Passage to read:
━━━━━━━━
Forget the Art World

In order to create new positions of critique and collectivity we must abandon the fantasy of the global art world’s historical necessity, Pamela M. Lee claims in her new book.

Andreas Gursky, Chicago, Board of Trade II, 1999.
Andreas Gursky, Chicago, Board of Trade II, 1999.

We are forgetting how and why the art world earned its name as an independent community and a platform for exercising one’s critical judgment. The ranks of people occupied by “contemporary art” swell fast, but what does this signify? According to Pamela M. Lee’s new book, Forgetting the Art World, globalized capital has swallowed the distance between market and public space. There is no place outside capitalism for art-workers to share views and work. In a prose as smooth as sharp, Lee illustrates the exasperation she feels at this collapse with her decision to throw away decades’ worth of art magazines and information. What is the use of keeping up with this art world, if it does not give us anything that is not also circulated in life-style ads?

The art world is at once the agent and object of globalization. Verbal interpretations both precede and overtake exhibitions. Hundreds of artists, critics, and curators, flow across the five continents fitted with press releases, theoretical seminars, catalogues, and other publications. Lee remarks: “the art world naturalizes the condition for its apparent groundlessness as ‘global’ – a sphere of influence generalized to the world at large – even as its penchant for the representation of global themes remains largely undertheorized.” (p. 5) I could not agree more: Lee’s critical project is urgent.

Pamela M Lee, Forgetting the Art World, MIT Press, 2012.
Pamela M. Lee, Forgetting the Art World, MIT Press, 2012.

The rich and dense argument of Lee’s book sets the art world in the frame of late (global) capitalism; an all-encompassing Empire powered by immanent drives. The non-teleological Empire is pregnant with the powers of Counter-empire, a promising ambivalence since there is no outside. This is of course the crux. In an all-over world, who represents what? Anything that lacks relevance to the mechanisms of Empire disappears from its representational index.

The case-study based structure of the book saves the author from being trapped in a predictable narrative, and claims and conclusions are earned by diligent interpretations. Lee’s introduction is as heavy as Coltan, the super-conductive mineral that plays a leading part in Steve McQueen’s film-work Gravesend (2007). McQueen follows its development, from the extraction in the conflicted Democratic Republic of Congo to the manufacturing of digital appliances in the UK. By analogy, Lee carefully attends to the division of art-work as well as materials involved in her book.

Lee sets out her argument in four pithy chapters structured around several works of art and the work that brought them forth. The summary joins them together almost like a cosmology with the chapters allegorically related to the four elements – if we allow the spark of the trope of creative commons to stand in for the element of fire.

Takashi Murakami, design för Louis Vuitton, Omotesando, Tokyo, 2009.
Takashi Murakami, design for Louis Vuitton store, Omotesando, Tokyo, 2009.
━━━━━━━━
Record extracts:

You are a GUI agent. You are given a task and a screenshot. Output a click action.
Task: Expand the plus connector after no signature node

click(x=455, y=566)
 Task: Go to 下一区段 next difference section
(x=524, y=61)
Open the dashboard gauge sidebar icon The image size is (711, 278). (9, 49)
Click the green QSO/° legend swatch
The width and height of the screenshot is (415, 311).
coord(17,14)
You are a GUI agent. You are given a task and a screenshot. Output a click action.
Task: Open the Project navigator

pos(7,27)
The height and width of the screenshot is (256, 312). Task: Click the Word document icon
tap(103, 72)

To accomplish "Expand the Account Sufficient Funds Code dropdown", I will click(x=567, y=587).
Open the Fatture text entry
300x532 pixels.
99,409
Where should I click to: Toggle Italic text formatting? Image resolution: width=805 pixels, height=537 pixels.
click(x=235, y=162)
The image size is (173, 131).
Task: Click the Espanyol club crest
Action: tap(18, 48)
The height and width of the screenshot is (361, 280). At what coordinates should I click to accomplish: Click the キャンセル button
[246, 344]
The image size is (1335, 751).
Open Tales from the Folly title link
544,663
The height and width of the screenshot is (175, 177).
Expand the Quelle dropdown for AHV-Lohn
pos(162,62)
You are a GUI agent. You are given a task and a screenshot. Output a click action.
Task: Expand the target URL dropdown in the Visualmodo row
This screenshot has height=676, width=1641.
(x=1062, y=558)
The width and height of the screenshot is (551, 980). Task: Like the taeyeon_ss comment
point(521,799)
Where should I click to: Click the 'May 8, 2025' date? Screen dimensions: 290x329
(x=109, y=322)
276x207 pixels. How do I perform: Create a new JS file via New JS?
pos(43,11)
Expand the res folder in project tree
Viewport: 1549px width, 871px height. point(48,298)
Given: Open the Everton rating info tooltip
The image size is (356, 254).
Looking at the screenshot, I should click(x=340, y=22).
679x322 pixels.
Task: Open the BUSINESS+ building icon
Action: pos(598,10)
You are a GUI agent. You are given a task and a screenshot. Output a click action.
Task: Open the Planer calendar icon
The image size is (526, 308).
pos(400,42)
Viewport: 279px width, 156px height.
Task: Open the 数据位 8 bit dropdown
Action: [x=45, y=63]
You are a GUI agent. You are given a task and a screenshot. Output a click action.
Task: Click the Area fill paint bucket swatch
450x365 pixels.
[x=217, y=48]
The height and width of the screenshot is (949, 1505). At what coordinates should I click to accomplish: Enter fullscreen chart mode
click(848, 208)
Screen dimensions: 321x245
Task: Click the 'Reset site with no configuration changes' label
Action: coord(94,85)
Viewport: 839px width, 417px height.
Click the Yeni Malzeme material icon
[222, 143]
━━━━━━━━
To be done:
1) In the book review, which mineral plays a leading part in Steve McQueen's film-work Gravesend?
2) Carry on the book review from its last line.
The items have nothing to do with the book review.

Answers to the problems:
1) Coltan, the super-conductive mineral.

2)
Takashi Murakami’s conceptual Superflat aesthetic provides a foundational outline of a late capitalist art world. An excellent case of nation branding and just-in-time-production, Murakami only needs to be physically present in the production for the few moments of the signing. The artist’s scalable figure-sketches both actualise and represent the software they are made from, cool and viscous like water. In the second chapter, Andreas Gursky’s hyper-detailed composite photographs, that depict the post-industrial world with a deceptive clarity, represent air or ether. Thirdly, Thomas Hirschhorn’s monuments (made from consumer society’s left-overs) represent the soil, reminding us of the mountains of garbage that not least the art world leaves behind.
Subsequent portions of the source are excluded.